Il piano di intervento utilizzerà tecniche innovative e a basso impatto. Verranno prelevate piccole porzioni di piante, dette talee, da aree in buona salute e trapiantate nelle zone degradate. Per favorire l’attecchimento, si useranno speciali strutture biodegradabili che si dissolveranno nel tempo, una volta che le nuove piante avranno sviluppato un solido apparato radicale. Questo metodo, messo a punto da un team di biologi marini, promette tassi di successo superiori rispetto alle tecniche del passato.

L’operazione vedrà una stretta collaborazione tra enti di ricerca e comunità locali. L’Istituto Superiore per la Protezione e la Ricerca Ambientale (ISPRA) coordinerà le attività scientifiche insieme all’Università di Palermo. Un aspetto chiave sarà il coinvolgimento diretto dei pescatori, che verranno formati per partecipare al monitoraggio e alla sorveglianza delle aree ripiantumate. Questa sinergia trasformerà gli operatori del mare in custodi attivi dell’ambiente.

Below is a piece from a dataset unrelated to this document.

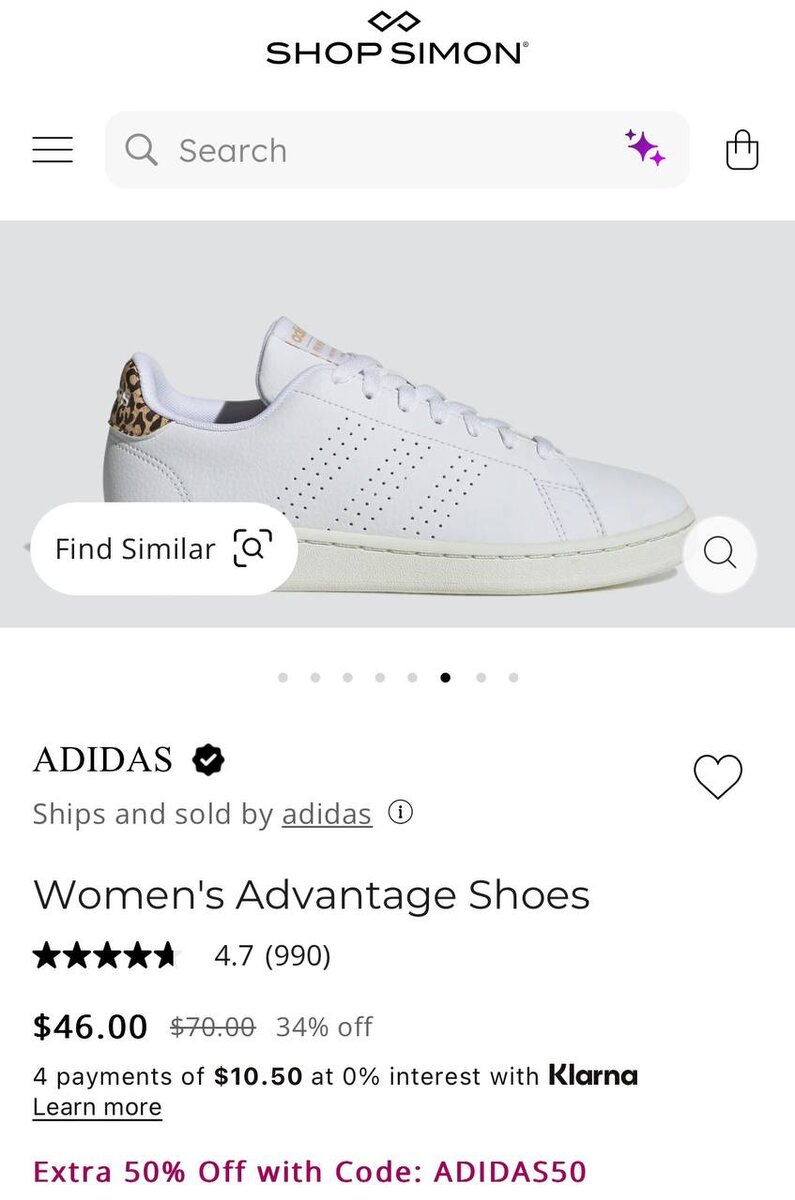Open reviews via the (990) rating count
Viewport: 795px width, 1200px height.
pos(298,956)
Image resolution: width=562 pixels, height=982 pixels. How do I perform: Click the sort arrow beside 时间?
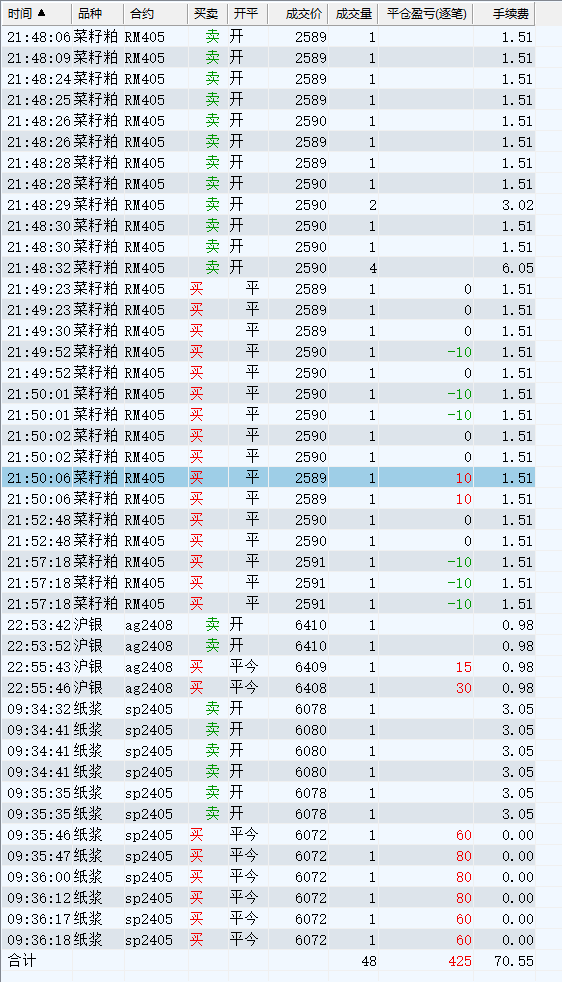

I risultati attesi sono significativi. Il cronoprogramma prevede di completare la fase di trapianto entro i prossimi due anni, con un’osservazione scientifica che si estenderà per i successivi cinque. Tramite l’uso di droni subacquei e sensori, i ricercatori valuteranno la crescita della prateria e il ritorno della fauna. Il successo del progetto non solo migliorerà la salute dell’ecosistema delle Egadi, ma servirà anche come modello replicabile per altre aree del Mediterraneo che affrontano problematiche simili.

A beneficiarne non sarà solo l’ambiente. Il ripristino delle praterie avrà ricadute positive anche sull’economia locale, in particolare sul turismo sostenibile e sulla piccola pesca. Un mare più sano e ricco di vita attirerà un turismo più consapevole e garantirà risorse ittiche più abbondanti per le generazioni future.